Idea: what if we were tracking only the folders that have files in them, so for example would not end-up in the database.

In addition, we could add a sort of blacklist to avoid storing just due to the presence of the DIRECTORY_SIZES.txt file

This would reduce the number of directories we store for the Atomic tree.

== MD == I didn't optimize for a few non-file-containing directories.  You're welcome to if you see a need.  But it's saving just a few entries out of hundreds/thousands.

> * Non-directory based support in UDML.
> So the UMDL script currently supports three ways of crawling the tree:
> * file
> * rsync
> * directory
> We, in Fedora, are only using the last one. I believe the `rsync` mode
> was added to support Ubuntu and the file mode is basically a
> simplified version of the directory mode, but that we do not use at at the moment.
> I would like to propose that we drop support for rsync.

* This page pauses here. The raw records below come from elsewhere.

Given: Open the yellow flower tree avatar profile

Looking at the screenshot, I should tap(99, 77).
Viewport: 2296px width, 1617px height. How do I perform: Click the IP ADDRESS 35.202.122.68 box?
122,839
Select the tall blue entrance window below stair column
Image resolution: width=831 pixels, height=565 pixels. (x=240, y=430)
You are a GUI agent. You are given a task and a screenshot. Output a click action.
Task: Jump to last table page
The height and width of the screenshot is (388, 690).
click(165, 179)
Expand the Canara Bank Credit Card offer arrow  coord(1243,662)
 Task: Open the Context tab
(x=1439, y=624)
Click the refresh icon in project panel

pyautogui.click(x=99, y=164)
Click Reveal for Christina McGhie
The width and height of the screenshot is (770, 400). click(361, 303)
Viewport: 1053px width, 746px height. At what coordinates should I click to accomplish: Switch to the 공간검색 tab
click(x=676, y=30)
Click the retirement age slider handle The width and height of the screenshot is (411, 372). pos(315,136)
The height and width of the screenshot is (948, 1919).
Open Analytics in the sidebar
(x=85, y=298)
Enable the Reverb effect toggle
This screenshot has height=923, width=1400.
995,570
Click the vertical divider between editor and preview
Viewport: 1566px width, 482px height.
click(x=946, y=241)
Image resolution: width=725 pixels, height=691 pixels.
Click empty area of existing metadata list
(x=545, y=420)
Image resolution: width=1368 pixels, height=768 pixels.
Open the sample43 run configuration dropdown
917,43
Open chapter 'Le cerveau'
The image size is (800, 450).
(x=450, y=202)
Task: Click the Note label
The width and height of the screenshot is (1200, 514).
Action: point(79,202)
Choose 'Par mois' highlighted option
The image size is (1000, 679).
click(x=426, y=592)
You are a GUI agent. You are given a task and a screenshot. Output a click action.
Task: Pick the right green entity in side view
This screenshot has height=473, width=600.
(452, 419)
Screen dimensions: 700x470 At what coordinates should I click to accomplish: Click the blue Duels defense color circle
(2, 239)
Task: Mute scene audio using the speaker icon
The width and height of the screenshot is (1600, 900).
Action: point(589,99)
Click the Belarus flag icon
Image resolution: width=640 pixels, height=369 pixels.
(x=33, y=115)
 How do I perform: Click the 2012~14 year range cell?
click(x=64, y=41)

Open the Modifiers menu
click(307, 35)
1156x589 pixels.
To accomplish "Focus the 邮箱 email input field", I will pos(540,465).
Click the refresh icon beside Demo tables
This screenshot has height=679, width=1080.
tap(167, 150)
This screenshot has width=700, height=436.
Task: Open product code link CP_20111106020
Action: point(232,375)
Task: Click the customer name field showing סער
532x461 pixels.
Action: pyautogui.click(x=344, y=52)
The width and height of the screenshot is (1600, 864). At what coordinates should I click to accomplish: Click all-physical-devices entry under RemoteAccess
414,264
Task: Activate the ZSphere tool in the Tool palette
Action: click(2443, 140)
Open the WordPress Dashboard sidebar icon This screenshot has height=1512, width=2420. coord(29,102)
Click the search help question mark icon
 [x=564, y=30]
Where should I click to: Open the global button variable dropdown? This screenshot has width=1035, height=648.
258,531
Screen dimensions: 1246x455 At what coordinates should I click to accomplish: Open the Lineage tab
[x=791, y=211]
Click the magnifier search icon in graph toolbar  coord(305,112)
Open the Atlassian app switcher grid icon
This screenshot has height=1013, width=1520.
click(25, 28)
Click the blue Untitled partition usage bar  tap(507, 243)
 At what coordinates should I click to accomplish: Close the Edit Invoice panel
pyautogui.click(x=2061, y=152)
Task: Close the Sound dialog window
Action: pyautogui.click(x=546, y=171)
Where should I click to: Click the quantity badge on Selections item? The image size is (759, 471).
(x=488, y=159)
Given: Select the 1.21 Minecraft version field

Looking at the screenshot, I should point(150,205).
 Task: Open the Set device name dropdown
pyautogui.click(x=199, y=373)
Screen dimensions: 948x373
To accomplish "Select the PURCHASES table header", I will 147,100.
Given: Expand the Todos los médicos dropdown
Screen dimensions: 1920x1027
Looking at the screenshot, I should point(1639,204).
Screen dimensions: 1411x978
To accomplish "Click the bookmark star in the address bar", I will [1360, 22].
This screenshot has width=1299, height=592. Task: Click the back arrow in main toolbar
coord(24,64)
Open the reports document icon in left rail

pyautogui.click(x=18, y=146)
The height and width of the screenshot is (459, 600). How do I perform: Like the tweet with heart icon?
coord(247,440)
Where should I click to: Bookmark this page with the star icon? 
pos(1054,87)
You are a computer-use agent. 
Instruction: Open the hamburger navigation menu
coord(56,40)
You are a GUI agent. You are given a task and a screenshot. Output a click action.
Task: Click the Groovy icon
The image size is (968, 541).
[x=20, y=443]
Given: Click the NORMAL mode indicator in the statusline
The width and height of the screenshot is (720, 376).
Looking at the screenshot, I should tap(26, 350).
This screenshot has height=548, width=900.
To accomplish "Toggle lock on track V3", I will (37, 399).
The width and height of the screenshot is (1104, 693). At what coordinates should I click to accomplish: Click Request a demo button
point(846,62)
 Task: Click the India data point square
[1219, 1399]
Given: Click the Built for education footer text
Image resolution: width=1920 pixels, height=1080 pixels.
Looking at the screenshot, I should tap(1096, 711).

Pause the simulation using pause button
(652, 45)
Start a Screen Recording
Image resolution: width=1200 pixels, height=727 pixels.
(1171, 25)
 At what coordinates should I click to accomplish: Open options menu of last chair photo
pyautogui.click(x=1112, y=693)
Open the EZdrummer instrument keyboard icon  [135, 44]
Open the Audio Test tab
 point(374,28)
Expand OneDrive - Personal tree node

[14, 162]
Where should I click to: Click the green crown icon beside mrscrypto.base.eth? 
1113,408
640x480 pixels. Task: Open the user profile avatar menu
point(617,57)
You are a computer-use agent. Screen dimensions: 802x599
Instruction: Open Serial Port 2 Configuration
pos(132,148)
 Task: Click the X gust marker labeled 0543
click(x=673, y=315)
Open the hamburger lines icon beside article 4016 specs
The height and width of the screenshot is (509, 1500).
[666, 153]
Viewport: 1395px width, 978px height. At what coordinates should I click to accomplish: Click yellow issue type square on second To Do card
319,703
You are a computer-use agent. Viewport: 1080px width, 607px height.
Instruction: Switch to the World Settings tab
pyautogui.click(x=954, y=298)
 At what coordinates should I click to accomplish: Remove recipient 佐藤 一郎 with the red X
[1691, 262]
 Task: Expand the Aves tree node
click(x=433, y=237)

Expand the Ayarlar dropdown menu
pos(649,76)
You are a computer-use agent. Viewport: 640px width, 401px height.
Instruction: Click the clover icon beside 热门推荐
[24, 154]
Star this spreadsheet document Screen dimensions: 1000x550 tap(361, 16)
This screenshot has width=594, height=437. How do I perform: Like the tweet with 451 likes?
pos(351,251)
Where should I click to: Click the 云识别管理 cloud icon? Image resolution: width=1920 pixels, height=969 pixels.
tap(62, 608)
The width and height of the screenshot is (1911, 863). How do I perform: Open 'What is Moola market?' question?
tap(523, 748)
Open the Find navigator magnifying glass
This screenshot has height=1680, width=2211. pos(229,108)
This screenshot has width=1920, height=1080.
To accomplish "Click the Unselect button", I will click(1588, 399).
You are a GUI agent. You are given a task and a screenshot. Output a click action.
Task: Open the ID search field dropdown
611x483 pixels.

I feel that it
> may be simpler and easier to create an UMDL and a crawler for each
> distro that would like to use MirrorManager than maintaining a
> one-script-fits-all UMDL that is in fact tested for only one of the scenario.
> That being said, if we ever have interest from Ubuntu, CentOS or any
> other communities, we should definitively look into making the UMDL
> and crawler as re-usable as possible for them, but keeping the distro-specific bits separated.
> == [file] was used early on for dev and testing. It's not interesting. [rsync] would be used when you don't have access to a master mirror (or very close replica). Perhaps the rpmfusion setup still needs this. I would have for testing Ubuntu, certainly. It shouldn't be needed for production when the content being mirrored out is managed by the same people operating mirrormanager, as is the Fedora case.

Apparently RPMFusion does need this, so it needs to stay, the question becoming:
Should we split the different UMDL types into different scripts?
The idea being that allow easier optimization then.
(Note: I'm having this idea now but since I did not looked at what/how we could optimize, it may end-up remaining in the same file)

== MD == the parsing routing is pretty short; not worth a separate executable for.